Mickey est qualifié de « queer » par ses condisciples. - Mickey incarne celui qui est différent de ses amis – même s’il n’en a pas. Il est complexé par ses oreilles et il exagère chaque chose – car son esprit est lui-même complexe. Il aimerait être un fantôme… Je crois que c’est assez naturel. Dans chaque école ou chaque bande d’adolescents, il y a quelques personnes qui dénotent du groupe. J’aime ce genre d’outsiders. Ils ont besoin d’attention et, en même temps, c’est très compliqué pour eux d’intégrer le groupe. Pour eux, c’est une situation dramatique.

Il fait de lui un outsider avec le paradoxe qu’en voulant s’effacer il se rend d’autant plus visible. - Oui. Il aimerait n’être personne, se fondre dans la masse, être un fantôme que personne ne voit mais ce n’est pas possible. Et au final ce n’est pas vraiment son rêve. Il veut juste se sentir bien.

La mère de Mickey n’a pas de nom, elle s’appelle simplement « Mommy ». - Je déteste les noms au dans les films. Déjà dans mes court-métrages je préférais donner des surnoms à mes personnages. Je l’appelle « maman » parce qu’elle est proche de son fils – trop sans doute. Elle refuse de voir que son fils change et qu’elle a besoin de plus d’espace personnel, d’intimité. C’est la « maman » de son petit garçon. Mais elle doit prendre conscience de ce sui se passe, qu’il change et qu’elle doit respecter cela en ne le traitant plus comme un enfant.baby bump - Mickey

Ce nom nous confronte aussi à la situation opposée : Mickey doit prendre conscience que sa maman est aussi femme. - Oui, mais comme elle est la seule femme de son entourage, il doit tout apprendre d’elle. Dès lors, il l’observe, voit comme elle interagit avec les hommes. Elle travaille chez eux, ce qui crée aussi une situation particulière.

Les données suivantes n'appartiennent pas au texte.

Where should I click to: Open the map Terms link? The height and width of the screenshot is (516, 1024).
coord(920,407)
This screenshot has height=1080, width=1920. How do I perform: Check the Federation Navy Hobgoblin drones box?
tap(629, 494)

Vous jouez avec les couleurs et les codes qui leur sont alloués, à l’instar du rose et du bleu. - Comme vous le savez le rose a une connotation féminine tandis que le bleu est pour les garçons. Chez lui, Mickey est vêtu de rose, ce qui assoit l’idée que sa mère le considère comme un petit garçon. En habillant la mère en bleu, on crée un contraste qui parle de lui-même. Mais la couleur noire est aussi importante : dès qu’il sort de chez lui, il est vêtu de noir. Cela renvoie à l’image qu’il a de lui-même et à cette envie d’être effacé.

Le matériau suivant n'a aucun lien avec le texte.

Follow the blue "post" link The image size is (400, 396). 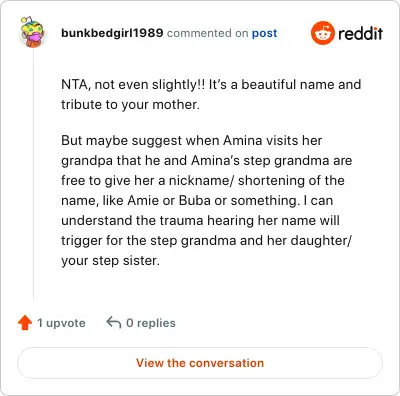[264, 33]
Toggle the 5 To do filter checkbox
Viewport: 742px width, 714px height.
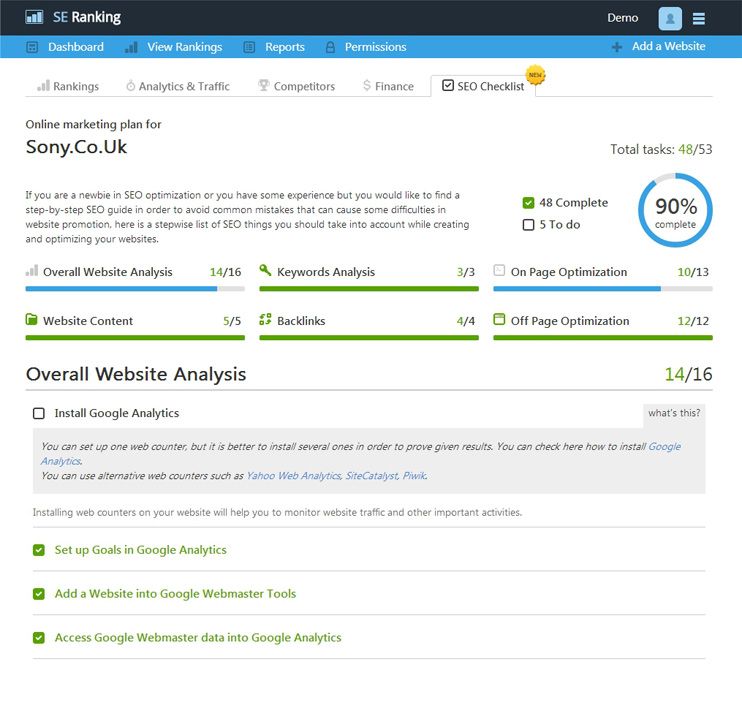[528, 225]
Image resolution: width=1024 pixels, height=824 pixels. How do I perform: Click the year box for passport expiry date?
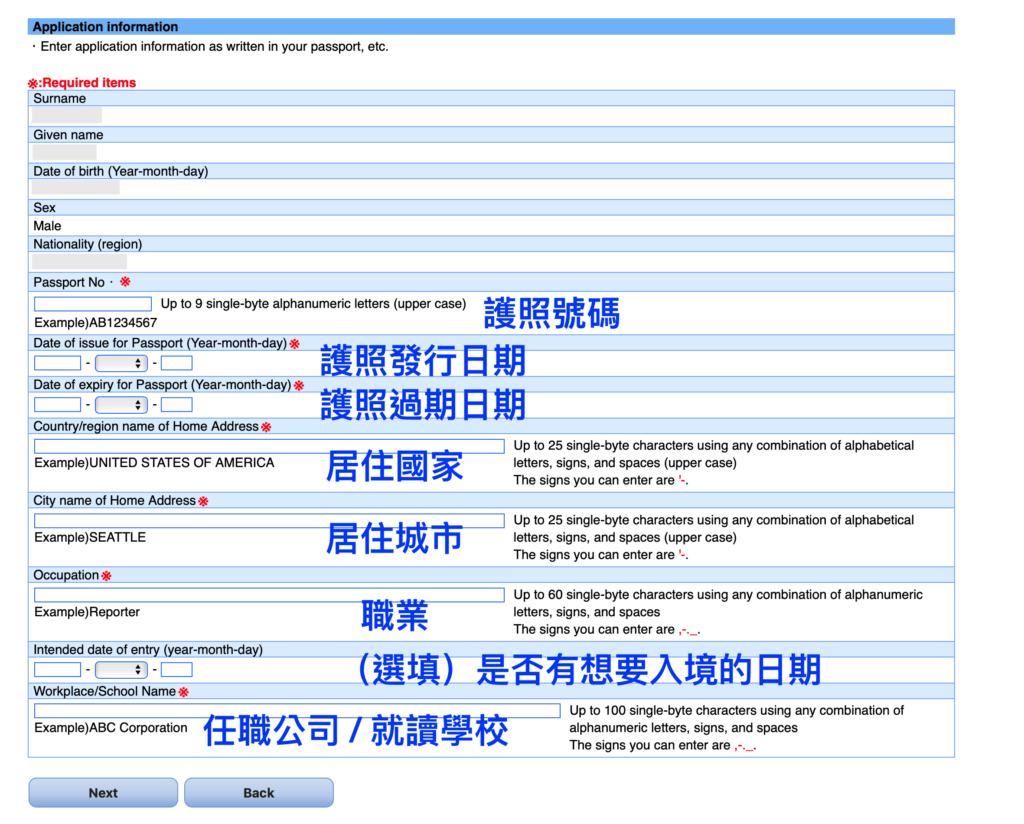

Vous ouvrez le film sur un rêve qui se meut en cauchemar. - Cette séquence donne toutes les indications sur le film. Je trouve qu’il est important de montrer dès le départ de quoi il s’agit. A mesure que la mère mange des choses, le jeune garçon a l’impression qu’elle le mange lui.

Malgré un micro-budget, vous semblez libre de faire ce que vous voulez comme si tout est possible. - C’est grâce à la fantastique équipe avec qui nous avons travaillé sur le projet. Personne ne l’a fait pour l’argent, c’était vraiment une expérience collaborative. Le budget était en effet très serré mais cela nous a en un sens conduit à plus de précision dans le travail. Les contraintes budgétaires et temporelles ont enclenché cela. On n’avait pas la possibilité de faire des erreurs. Et puis, la perspective d’une première dans le cadre du Festival de Venise nous a insufflé, à tous, l’énergie nécessaire.

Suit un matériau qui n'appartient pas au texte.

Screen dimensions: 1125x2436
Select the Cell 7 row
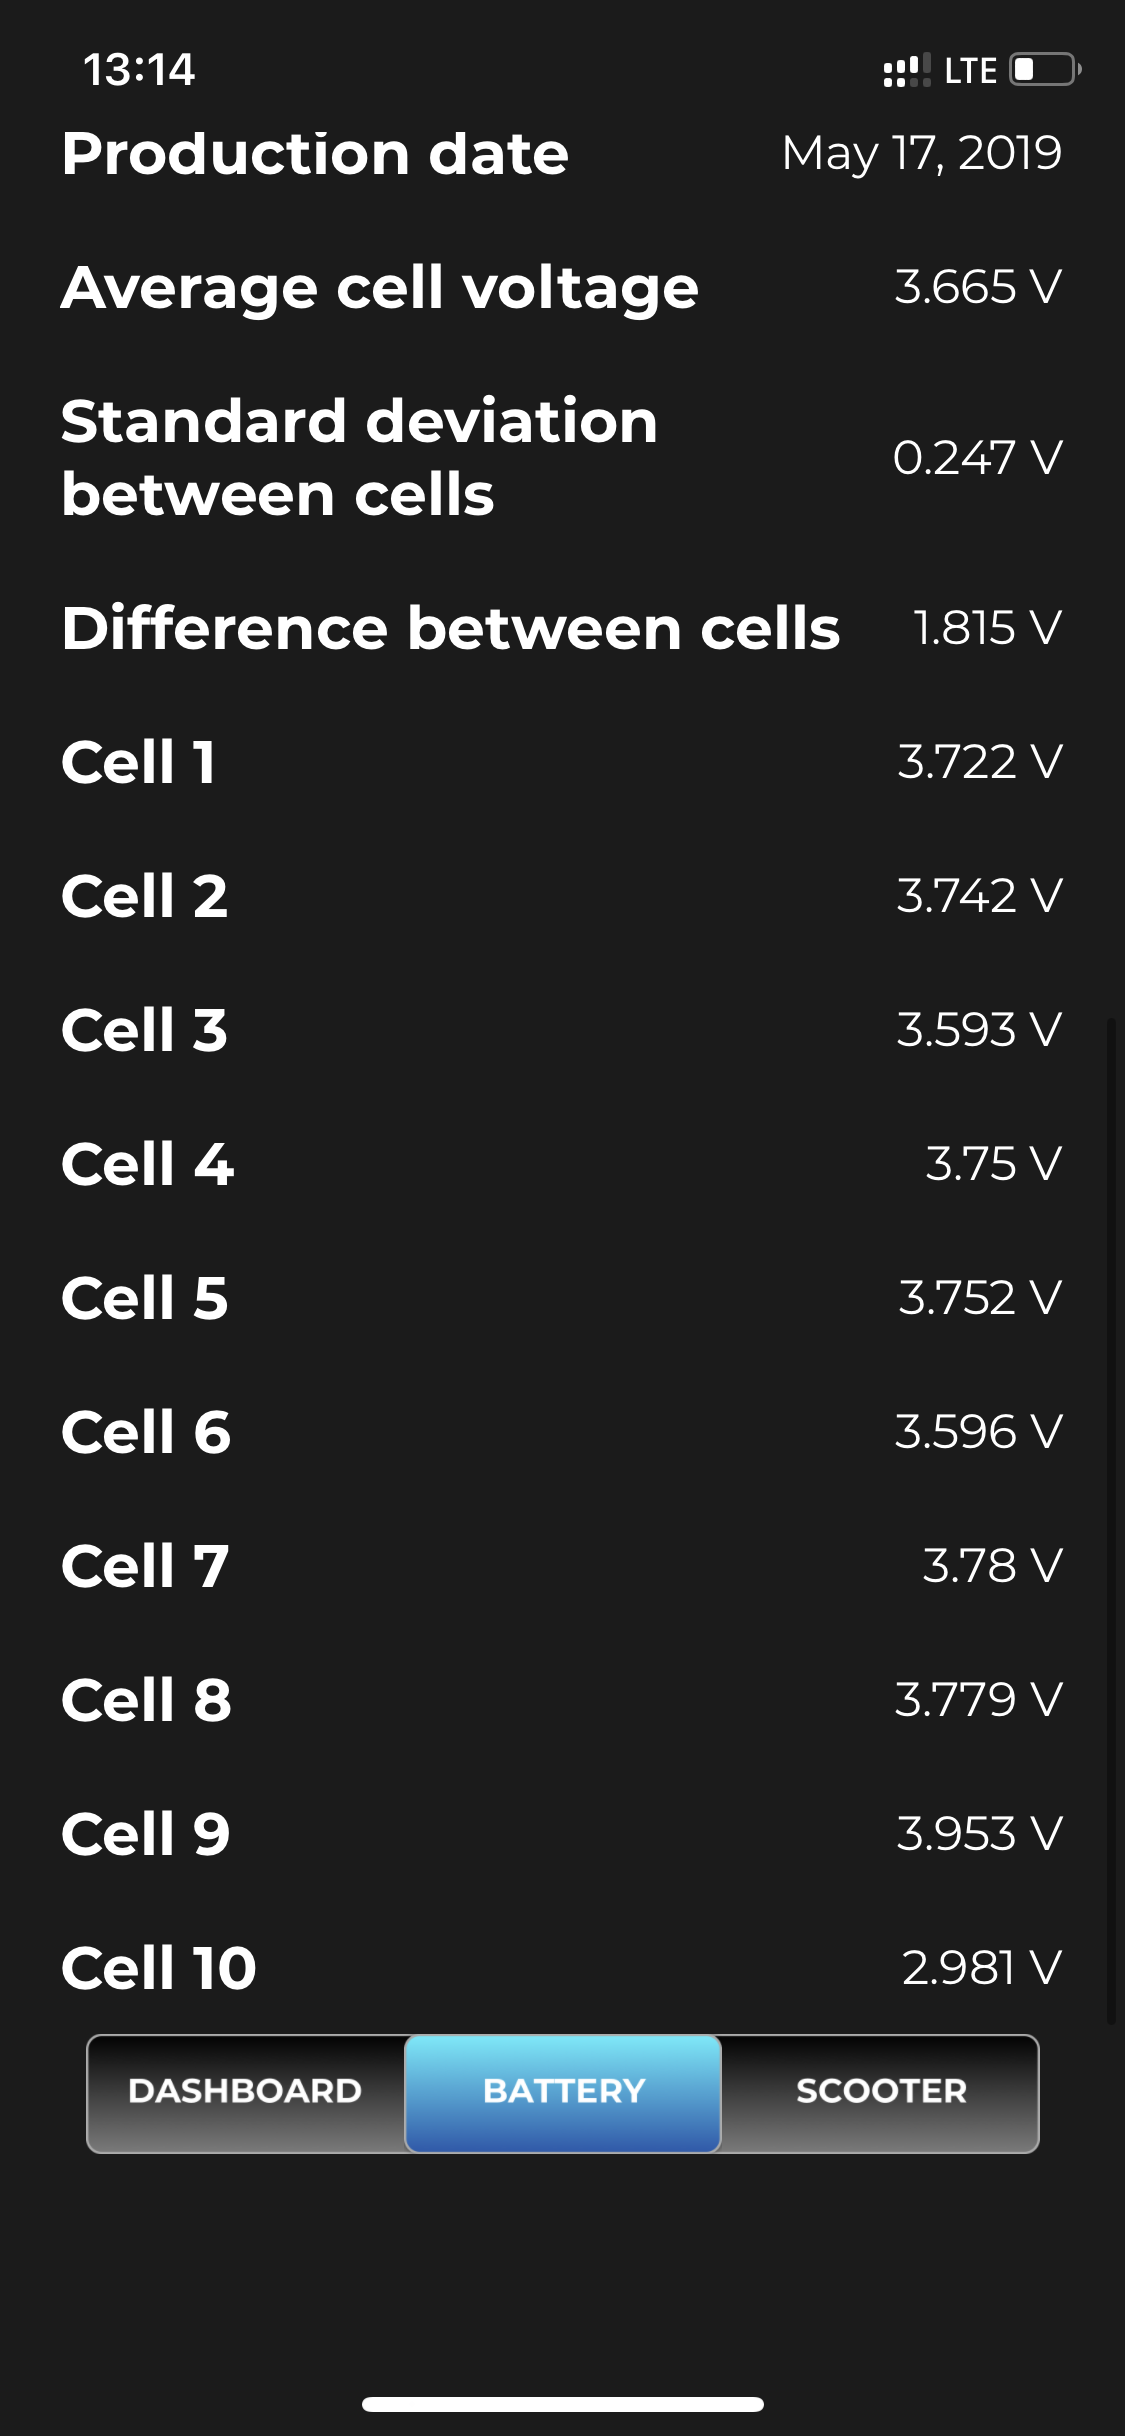[560, 1566]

De nombreux réalisateurs ont un égo démesuré. Vous semblez témoigner du contraire. Une impression que l’on peut par ailleurs ressentir en se rendant sur le site dédié au film où votre nom n’est pas mis en avant et apparaît après celui de vos productrices. - C’est tout à fait naturel. Et ça l’est sans doute plus dans le cadre d’un projet comme celui du Collège de la Biennale. Cet atelier nous a sans doute appris qu’il est essentiel que les producteurs et le réalisateur soient proches et parlent d’une même voix. Sans cette complicité, un tel projet n’est pas réalisable. On a vraiment développé le projet ensemble du début à la fin. Quand j’ai contacté Magda (Kaminska) et Agata (Szymanska), je n’avais qu’un texte d’une page. (…) Par ailleurs on a amené avec nous toute l’équipe ici à Venise, 25 personnes, pour la première.